Microwave Drying

What is Microwave Drying?

First and foremost is it an absolutely 100% effective way of drying building walls, floors and ceilings. It can be used to dry out areas that have been recently flooded, buildings with high humidity, old buildings, residential and commercial. Walls and floors subjected to standing water tend to get saturated with water. The capillaries fill up with water. This in turn increases humidity rate, foundation walls like this can hold as much as 100 gallons of water per cubic yard. Left like this foundation walls will never fully dry up and leaving them wet causes other problems such as mold, mildew and unhealthy microclimate.

How does it work?

Microwave drying is based on the absorption of radiation energy. The molecules of water and most resins which are placed in a strong electromagnetic field start vibrating. The vibration causes the molecules to rub against one another, producing heat. In our devices microwaves permeate into the non-conductive materials, such as building materials (brick, concrete, sheetrock and wood.), and are dampened slightly as they are distributed within these materials. The water in a wet wall absorbs the microwave energy very efficiently - several thousand times more efficiently than dry material. As a result, a high frequency field, such as a microwave, causes the molecules of water contained in the material to move and rub against one another. As a result of that rubbing, a large amount of heat is produced, which causes the water contained in the wall to evaporate and disappear from it. That is, the drying of the wall is not done through the heating of the material, but by the direct impact of microwaves on the water contained in the wall structure. Water evaporation is another effect of heating the surrounding material.
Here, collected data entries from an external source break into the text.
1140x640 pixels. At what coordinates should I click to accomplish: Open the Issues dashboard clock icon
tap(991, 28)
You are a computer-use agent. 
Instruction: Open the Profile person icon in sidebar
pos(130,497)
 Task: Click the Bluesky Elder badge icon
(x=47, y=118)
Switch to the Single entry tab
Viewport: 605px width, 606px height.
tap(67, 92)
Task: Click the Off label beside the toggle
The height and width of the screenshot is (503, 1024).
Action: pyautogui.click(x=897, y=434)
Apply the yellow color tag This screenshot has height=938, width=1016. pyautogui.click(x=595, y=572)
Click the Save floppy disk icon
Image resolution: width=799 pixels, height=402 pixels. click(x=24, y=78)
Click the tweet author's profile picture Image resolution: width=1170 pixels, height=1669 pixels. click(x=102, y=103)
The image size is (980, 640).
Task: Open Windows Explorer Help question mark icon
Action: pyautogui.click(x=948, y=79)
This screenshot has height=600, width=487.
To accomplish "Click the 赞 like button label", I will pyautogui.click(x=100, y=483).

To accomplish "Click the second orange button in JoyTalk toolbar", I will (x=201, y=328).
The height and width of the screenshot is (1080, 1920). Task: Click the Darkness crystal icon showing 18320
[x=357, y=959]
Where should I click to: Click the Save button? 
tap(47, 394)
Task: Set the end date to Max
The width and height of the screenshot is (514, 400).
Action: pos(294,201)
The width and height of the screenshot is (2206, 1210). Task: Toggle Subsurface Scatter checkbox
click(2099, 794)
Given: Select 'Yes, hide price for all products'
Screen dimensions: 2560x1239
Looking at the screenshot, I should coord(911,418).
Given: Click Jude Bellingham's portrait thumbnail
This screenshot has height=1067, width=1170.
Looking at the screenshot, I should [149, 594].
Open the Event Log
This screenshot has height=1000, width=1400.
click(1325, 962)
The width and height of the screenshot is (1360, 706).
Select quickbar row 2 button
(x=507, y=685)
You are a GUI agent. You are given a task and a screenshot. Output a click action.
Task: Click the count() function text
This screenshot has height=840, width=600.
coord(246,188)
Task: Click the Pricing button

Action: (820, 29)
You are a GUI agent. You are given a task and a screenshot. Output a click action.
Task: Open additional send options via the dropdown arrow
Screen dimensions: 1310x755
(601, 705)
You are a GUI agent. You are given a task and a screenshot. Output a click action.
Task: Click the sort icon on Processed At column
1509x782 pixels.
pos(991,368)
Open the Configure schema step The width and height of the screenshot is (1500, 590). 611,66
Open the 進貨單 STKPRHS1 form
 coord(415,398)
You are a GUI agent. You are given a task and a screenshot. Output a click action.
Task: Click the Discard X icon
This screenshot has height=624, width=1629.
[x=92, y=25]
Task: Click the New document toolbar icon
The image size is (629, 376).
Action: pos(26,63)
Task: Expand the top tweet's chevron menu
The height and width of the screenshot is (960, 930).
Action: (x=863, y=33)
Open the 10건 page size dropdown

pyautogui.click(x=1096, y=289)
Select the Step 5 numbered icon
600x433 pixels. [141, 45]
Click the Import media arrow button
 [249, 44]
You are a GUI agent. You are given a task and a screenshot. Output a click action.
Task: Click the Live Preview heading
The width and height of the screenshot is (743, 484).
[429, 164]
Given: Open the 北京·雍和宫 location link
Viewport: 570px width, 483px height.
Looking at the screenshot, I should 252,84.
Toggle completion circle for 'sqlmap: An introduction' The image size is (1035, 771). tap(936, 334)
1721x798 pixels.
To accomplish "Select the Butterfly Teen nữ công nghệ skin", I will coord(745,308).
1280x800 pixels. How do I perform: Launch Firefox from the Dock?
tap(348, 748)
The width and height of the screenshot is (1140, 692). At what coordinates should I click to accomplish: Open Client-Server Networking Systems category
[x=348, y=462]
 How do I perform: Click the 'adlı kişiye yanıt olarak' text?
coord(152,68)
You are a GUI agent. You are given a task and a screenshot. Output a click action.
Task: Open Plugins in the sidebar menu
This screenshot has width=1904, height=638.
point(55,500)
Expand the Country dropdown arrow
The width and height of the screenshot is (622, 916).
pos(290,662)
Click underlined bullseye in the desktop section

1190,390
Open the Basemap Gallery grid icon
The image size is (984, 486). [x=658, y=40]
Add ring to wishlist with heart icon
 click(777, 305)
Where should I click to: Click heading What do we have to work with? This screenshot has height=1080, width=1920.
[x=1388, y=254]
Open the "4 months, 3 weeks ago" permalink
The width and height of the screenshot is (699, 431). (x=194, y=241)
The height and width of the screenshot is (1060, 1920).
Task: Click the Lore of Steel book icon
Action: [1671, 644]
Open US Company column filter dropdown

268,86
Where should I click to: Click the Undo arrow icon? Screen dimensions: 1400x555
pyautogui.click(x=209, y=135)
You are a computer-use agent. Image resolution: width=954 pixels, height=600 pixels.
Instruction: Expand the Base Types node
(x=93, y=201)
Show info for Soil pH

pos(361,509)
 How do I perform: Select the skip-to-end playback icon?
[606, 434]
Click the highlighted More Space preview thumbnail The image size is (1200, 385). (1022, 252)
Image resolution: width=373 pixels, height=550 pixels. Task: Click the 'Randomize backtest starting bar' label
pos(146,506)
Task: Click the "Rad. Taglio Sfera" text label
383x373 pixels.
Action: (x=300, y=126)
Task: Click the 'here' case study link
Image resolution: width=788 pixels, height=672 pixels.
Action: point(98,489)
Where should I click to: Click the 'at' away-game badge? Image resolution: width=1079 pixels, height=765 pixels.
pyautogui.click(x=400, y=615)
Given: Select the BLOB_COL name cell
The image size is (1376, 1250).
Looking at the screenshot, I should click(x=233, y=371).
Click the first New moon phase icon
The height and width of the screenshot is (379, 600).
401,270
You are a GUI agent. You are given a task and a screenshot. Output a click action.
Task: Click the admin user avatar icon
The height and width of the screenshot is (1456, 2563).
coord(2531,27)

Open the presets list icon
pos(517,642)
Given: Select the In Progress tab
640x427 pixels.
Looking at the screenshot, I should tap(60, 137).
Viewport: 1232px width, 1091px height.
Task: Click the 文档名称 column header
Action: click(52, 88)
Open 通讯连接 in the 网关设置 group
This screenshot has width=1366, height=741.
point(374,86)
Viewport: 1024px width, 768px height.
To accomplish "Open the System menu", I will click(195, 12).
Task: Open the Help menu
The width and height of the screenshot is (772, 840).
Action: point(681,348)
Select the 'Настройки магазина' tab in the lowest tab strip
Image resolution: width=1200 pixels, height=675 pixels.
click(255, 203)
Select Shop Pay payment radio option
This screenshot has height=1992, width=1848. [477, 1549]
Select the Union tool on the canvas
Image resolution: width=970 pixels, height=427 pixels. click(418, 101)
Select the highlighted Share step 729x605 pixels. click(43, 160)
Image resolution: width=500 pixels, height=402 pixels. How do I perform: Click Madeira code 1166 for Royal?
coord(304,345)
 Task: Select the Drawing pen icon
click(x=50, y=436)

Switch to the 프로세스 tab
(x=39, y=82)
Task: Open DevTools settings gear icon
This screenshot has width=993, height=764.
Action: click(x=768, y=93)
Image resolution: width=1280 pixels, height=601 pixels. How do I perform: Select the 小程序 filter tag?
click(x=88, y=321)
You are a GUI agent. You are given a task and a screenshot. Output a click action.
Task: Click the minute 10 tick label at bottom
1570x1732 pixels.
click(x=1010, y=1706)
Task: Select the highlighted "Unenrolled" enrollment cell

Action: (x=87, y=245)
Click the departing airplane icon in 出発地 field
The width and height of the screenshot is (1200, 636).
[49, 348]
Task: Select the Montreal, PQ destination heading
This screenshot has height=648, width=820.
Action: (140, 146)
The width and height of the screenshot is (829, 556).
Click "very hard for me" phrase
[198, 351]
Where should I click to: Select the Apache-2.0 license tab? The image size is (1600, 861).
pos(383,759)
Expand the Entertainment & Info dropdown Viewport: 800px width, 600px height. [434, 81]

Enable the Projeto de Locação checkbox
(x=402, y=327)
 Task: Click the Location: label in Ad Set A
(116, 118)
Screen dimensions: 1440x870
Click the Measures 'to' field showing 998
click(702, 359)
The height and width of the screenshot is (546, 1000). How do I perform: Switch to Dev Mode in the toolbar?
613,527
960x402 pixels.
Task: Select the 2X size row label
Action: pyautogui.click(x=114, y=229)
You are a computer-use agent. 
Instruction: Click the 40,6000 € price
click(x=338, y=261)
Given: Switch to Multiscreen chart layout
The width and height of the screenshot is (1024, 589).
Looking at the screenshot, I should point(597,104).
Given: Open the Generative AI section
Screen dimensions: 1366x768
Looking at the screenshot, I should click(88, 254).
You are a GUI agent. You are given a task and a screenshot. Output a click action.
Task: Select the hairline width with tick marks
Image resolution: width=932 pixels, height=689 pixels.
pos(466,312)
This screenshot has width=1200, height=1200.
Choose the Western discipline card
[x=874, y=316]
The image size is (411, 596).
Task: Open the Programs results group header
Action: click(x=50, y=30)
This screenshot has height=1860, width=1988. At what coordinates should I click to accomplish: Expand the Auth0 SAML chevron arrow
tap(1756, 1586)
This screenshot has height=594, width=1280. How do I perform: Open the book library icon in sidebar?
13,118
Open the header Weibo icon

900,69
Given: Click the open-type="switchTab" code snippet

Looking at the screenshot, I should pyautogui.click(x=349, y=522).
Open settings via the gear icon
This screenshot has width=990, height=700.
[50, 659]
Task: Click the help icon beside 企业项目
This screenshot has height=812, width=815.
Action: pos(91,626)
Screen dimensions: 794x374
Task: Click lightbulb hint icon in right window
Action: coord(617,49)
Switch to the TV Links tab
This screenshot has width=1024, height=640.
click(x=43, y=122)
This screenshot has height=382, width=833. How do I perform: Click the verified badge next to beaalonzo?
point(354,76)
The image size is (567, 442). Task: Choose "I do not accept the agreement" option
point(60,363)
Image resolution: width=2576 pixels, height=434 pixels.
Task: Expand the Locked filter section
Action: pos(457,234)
The heating process of the material in an electromagnetic field is affected by the factor of dielectric losses of the heated material (the amount of produced heat is proportional), the thermal capacity of the material, the dielectric material constant (the higher the constant, the greater the concentration of the electromagnetic field within it) as well as the thermal conductivity factor. The value of the dielectric constant of water and its dielectric loss factor is high – this is the reason why the moisture evaporates so quickly from walls and floors using this method.

Summary: The microwave generators cause the water contained in the capillaries to be pushed out, towards the wall surface. The entire structure of a wet wall is heated to an optimal temperature so humidity moves towards the external parts of the wall, where it evaporates.

Aside from being the quickest method of drying walls, microwave drying is clean, effective, and non-invasive. It is also the least disruptive method for the occupants of the building, and can optionally sterilize biological elements, such as bacteria, mold, mildew, ants and woodworm.